Solving the above equation requires minimum $4$ points to estimate $H$. However, getting the correspondences is often inexact and noisy measurements. Therefore, using more than $4$ points would help improving the estimate of our homography. In this project we create mosaics from different images captured from single point, different planes by stitching these frames into single canvas.

Shooting Images

Several views are captured from iPhone 11 camera, at different times of the day. Some illustrative examples

Recovering Homography and Rectification

For recovering homography, we need quite precise correspondences between two images. Here we implement a small script to grab correspondence between sequence of images. Using this, we can warp images and rectify shapes in images according to prior knowledge.

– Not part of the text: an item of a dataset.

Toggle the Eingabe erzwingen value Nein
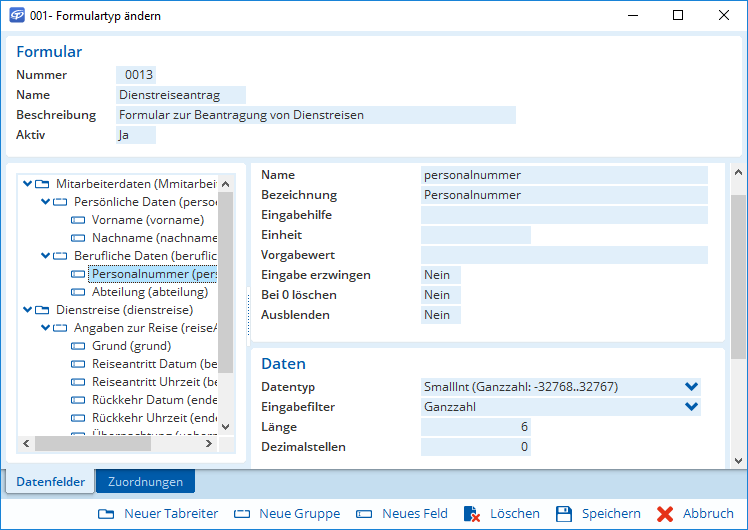 [440, 275]
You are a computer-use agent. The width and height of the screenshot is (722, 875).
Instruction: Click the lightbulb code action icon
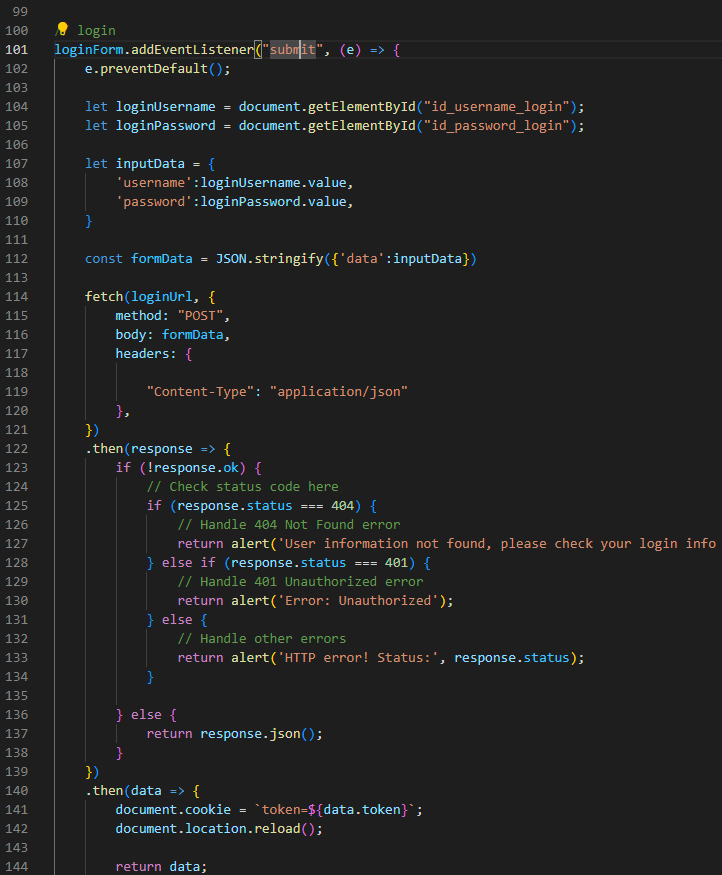click(x=62, y=29)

On left original image from a corner perspective. On right we use the fact that the building is rectangular, and unwarp this image using a projective transform.

Generating a Mosaic

Warping images with projective transform allow us to perform something interesting : stitching images from same point, but different perspectives onto a single canvas. The high-level idea is outlined below

Assuming the camera center is fixed, and we rotate the camera, we can project our views onto a single plane by recovering pair-wise homography. Here, $H_{i\to i-1} $ is the homography matrix for projecting view $P_{i}$ onto plane for $P_{i-1}$. This operation can be chained to find the projection matrix for a shared coordinate system for all images. (Here we assume an odd number of images for mosaicing to have a well defined center)

Blending Images

Considering that we have multiple frames on a single canvas with significant overlap, blending is required to create a single mosaic image. For this part, we consider first evaluating the overlap between two frames, and use that to blend images. We use Gaussian filters on the generated masks to make the overlap seamless.

Putting it together

Using the tools sketched above, we're ready to generate some mosaics!

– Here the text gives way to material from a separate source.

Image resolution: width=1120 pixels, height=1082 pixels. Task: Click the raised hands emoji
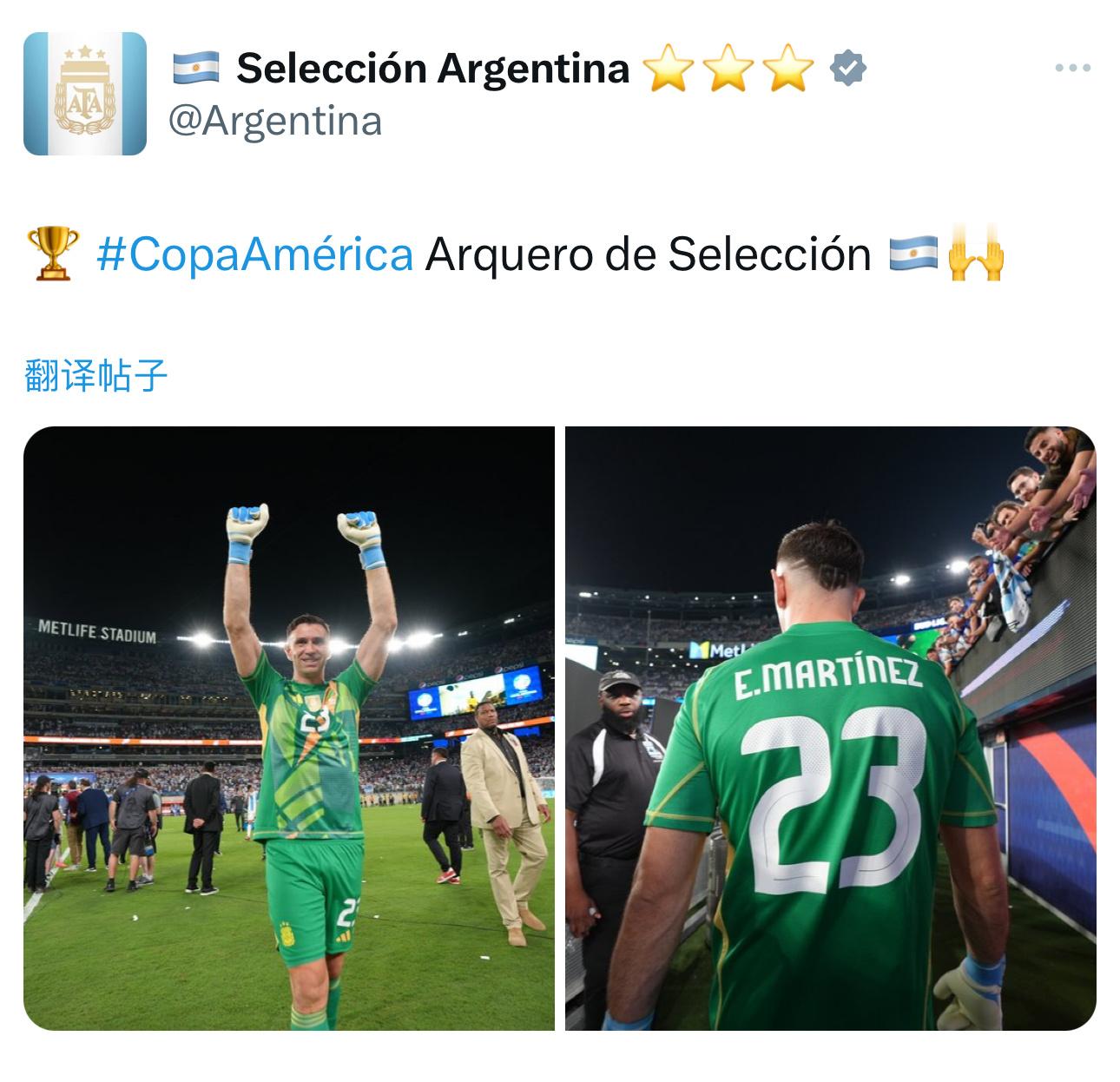[976, 254]
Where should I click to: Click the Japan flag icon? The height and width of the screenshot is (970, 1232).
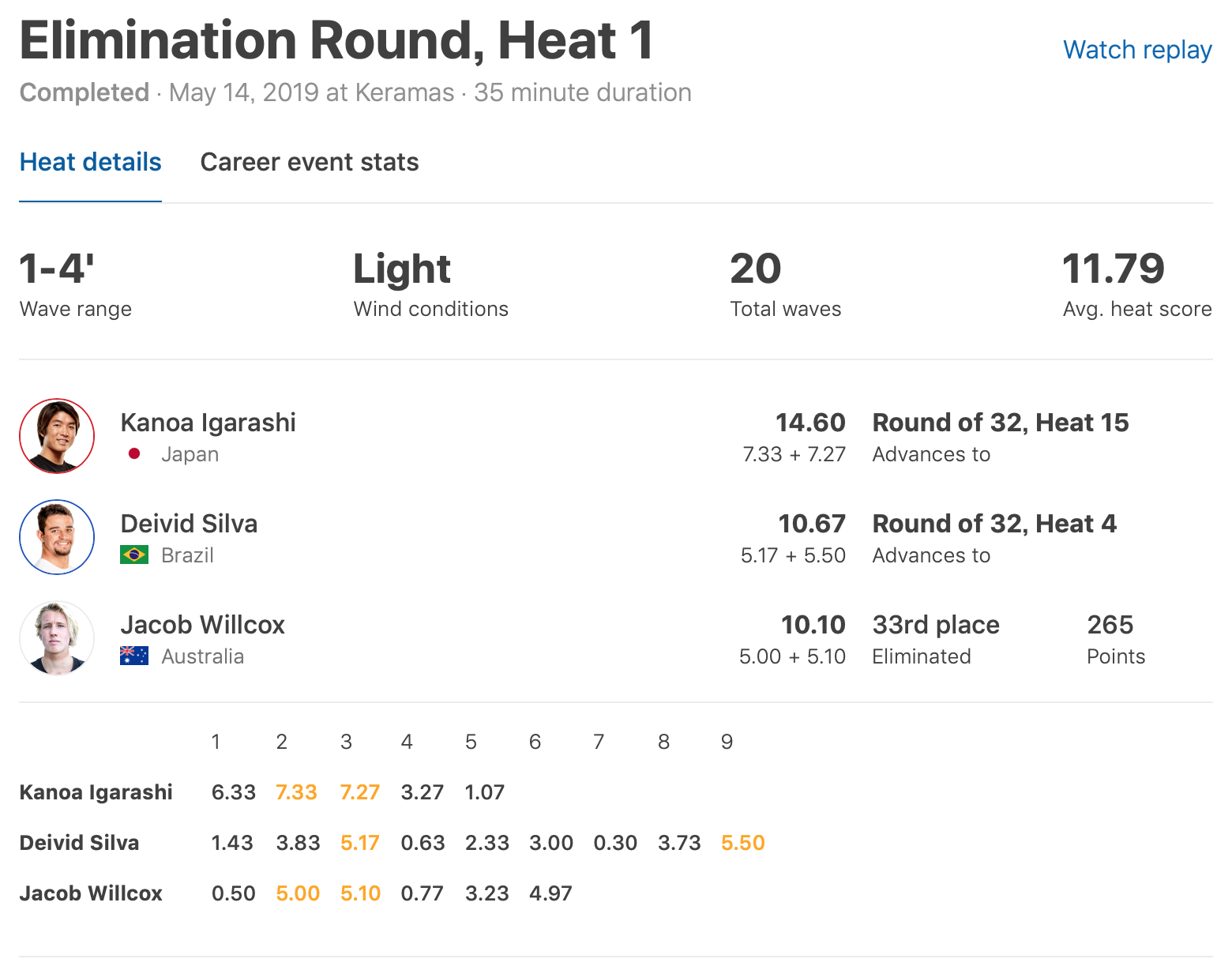pyautogui.click(x=134, y=454)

Dusk view overlooking the SF horizon.

Afternoon hike!

Afternoon view overlooking the SF horizon.

Most-Enjoyable

I really enjoyed getting a better understanding how the three-dimensional world around us can be captured on different geometries. In particular I loved how with the right mathematical tools (projective geometry) one can manipulate perceptual information to generate cool effects (mosaicing here).